De 1983 à 2010, des lois Defferre à la loi NOTRe, les différents actes de la décentralisation n’ont jamais laissé que peu de place à la différenciation territoriale, voulant calquer une vision identique sur chaque territoire, au prix d’injustices. Illustration avec les redécoupages des périmètres intercommunaux imposés par les préfets dans plusieurs territoires en 2017 et dont les équipes locales se remettent à peine. En cause : une vision centralisée qui voudrait voir s’organiser les territoires autour de grands pôles urbains dynamiques.
La métropolisation en est l’illustration. On découvre aujourd’hui les méfaits de ces logiques qui ont éloigné les usagers des services publics essentiels, en particulier dans la ruralité, et concentré les richesses dans les centres urbains. La crise des Gilets jaunes et plus récemment celle qui ébranle le monde agricole en expriment les souffrances.
CRISE DE MATURITÉ
Pour la professeure de droit public Géraldine Chavrier, « la décentralisation est en pleine crise de maturité. Elle est allée au bout du modèle dessiné par les lois Defferre qui n’ont fait que l’initier. La réforme a mis sur les rails un mouvement qui, après être arrivé à bout de souffle, a néanmoins connu un approfondissement avec la révision constitutionnelle de 2003 portant organisation décentralisée de la République. Celle-ci a créé tous les outils pour changer de braquet : subsidiarité normative, expérimentation, renforcement du pouvoir réglementaire, constitutionnalisation des régions, statuts particuliers… Ils sont pourtant restés inutilisés. Pire, la période qui a suivi n’a plus été motivée que par la volonté de réformer l’État, de rationaliser et d’économiser. L’intercommunalisation nécessaire mais autoritaire, la fusion des régions imposée à ces dernières, la suppression de la clause générale de compétence et la baisse des dotations se sont éloignées du souffle de l’initiative locale promis par la réforme de 2003. La loi 3DS du 21 février 2022 laisse espérer un sursaut, mais il reste dépendant de la volonté de l’État ».
Alors que la crise sanitaire du Covid-19 aura montré la force de frappe des collectivités territoriales, les réponses se tissent souvent au niveau local. Mais comment agir quand les moyens ne sont plus là ?
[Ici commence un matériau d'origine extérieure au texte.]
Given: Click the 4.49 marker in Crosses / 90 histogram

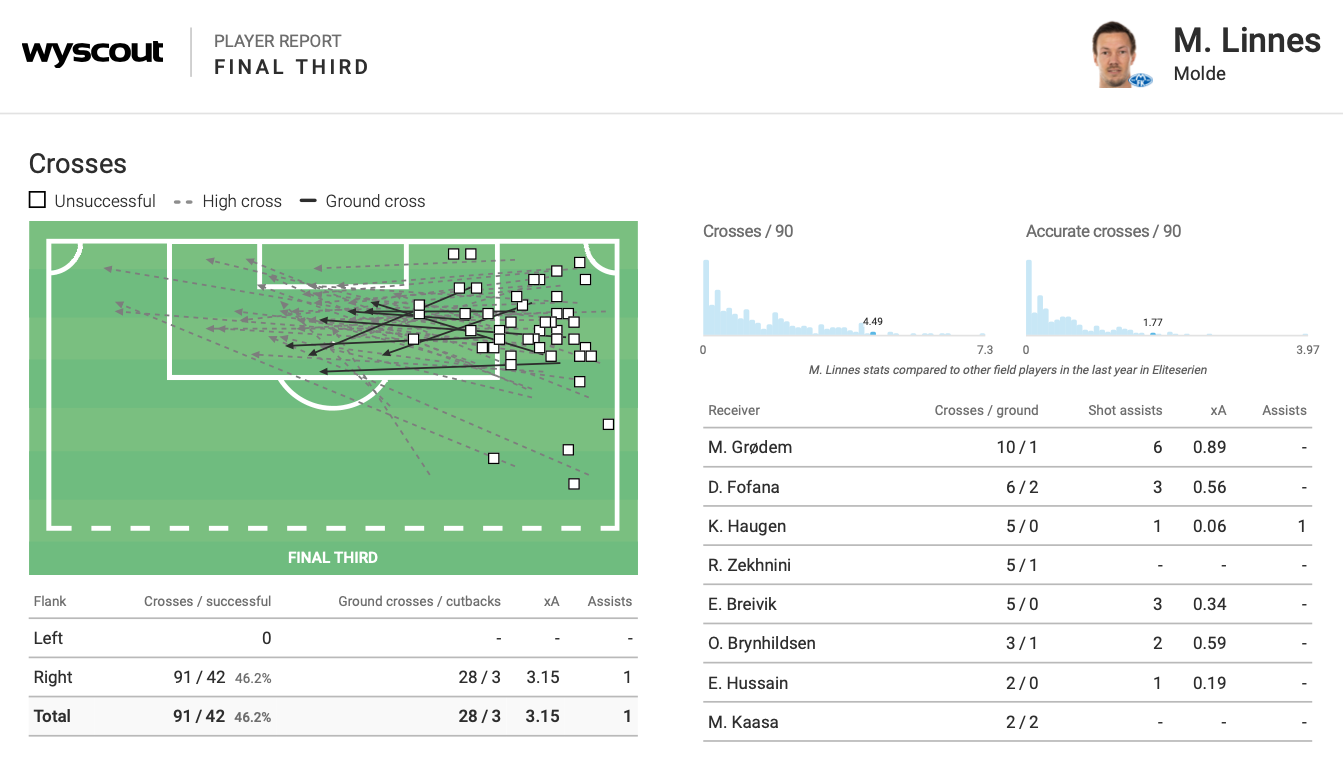Looking at the screenshot, I should point(872,333).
À l’heure de tournants majeurs (crise économique, sociétale, climatique…), la réforme territoriale que prépare le président Emmanuel Macron va-t-elle réanimer le contrat social sur lequel se fonde notre capacité à construire un avenir commun ? Rien n’est moins sûr.
Il faudrait alors affronter les questions financières, fiscales pour des services publics forts, mais aussi la liberté d’action des collectivités et la place donnée à l’expression démocratique et citoyenne.